For many investors, classic portfolio diversification is a proven strategy for balancing the portfolio in a volatile market environment and protecting it from stronger downturns.

But market volatility has increased significantly again and is currently at its highest level since 2015. However, diversification is no longer sufficient to enable investors to respond to new market challenges with appropriate speed and, above all, flexibility – even outside trading hours.

Nicky Maan, CEO Spectrum Markets:

”Market volatility is back, and as strong as it was last seen in late summer 2015. This is reflected in the volatility index Vix, which indicates the expected fluctuation of the US stock market index S&P 500 over the next 30 days, and which passed the 40-point mark last week. For now, we expect that the volatility will remain and may even tend to increase. Because uncertainty is also reflected in falling stock prices and rising gold prices. At over 1,600 US dollars this is as high as it was last at the beginning of 2013, while stock indices have fallen significantly: the German leading index Dax by almost eleven per cent compared to the previous month, the S&P 500 by almost ten per cent and the Japanese Nikkei by more than eight per cent (as at 2 March).

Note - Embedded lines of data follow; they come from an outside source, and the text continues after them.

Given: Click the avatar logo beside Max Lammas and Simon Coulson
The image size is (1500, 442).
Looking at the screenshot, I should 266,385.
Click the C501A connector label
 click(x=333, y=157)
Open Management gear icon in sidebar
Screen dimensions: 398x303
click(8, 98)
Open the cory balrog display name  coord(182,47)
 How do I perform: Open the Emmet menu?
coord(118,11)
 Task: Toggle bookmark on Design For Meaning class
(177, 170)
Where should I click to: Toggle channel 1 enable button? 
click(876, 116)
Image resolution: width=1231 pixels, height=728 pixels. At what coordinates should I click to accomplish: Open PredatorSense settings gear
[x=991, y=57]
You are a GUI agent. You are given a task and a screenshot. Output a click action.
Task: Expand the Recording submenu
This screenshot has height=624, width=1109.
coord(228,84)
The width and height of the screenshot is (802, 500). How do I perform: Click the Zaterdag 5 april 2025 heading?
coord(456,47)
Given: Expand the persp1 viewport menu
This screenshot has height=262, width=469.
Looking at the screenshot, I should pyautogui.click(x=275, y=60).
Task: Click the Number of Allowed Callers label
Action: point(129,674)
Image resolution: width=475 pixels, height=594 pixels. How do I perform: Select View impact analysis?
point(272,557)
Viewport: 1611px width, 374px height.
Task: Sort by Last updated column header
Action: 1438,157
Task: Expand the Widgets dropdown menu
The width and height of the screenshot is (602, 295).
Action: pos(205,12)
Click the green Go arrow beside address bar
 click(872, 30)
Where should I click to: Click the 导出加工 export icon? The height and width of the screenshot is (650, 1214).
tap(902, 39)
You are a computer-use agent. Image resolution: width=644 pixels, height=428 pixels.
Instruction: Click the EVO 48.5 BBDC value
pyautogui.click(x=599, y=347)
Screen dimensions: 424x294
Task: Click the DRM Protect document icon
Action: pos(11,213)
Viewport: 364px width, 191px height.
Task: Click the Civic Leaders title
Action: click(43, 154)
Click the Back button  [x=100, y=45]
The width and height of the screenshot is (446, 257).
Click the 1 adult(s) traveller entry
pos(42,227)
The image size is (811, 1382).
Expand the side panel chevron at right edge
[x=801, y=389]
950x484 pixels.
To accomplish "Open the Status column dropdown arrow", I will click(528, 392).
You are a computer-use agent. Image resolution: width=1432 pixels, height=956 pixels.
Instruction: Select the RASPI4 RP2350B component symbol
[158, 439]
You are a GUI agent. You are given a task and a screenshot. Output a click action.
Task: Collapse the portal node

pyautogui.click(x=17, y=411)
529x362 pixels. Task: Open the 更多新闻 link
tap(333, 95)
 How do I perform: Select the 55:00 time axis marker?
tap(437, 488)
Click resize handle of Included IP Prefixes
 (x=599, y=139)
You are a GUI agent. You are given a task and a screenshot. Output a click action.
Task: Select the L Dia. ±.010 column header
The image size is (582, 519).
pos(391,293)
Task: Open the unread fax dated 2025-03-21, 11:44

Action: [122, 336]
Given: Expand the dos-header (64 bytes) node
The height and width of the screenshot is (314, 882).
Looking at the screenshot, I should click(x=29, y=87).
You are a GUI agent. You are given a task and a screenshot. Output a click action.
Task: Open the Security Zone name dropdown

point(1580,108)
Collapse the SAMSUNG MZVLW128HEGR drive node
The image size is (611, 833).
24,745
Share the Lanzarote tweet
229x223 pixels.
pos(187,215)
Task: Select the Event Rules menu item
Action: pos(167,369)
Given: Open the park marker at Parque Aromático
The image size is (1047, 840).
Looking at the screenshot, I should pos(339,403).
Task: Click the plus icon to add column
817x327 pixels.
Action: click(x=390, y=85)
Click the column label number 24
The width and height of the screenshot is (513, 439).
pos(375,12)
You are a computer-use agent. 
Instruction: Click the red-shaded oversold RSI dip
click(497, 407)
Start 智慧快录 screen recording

In order to protect oneself from losses like these, we do not believe that the classic strategy of 'diversification' is adequate anymore. One reason for this is that bonds with a good rating - the usual protection against volatility in the portfolio - have for some time now been performing only in the lower single-digit or even negative range. Also, stock picking of equities and bonds may not be sufficient to respond to current market conditions. Because despite the high volatility, many assets are overvalued, that can be shortened through derivatives.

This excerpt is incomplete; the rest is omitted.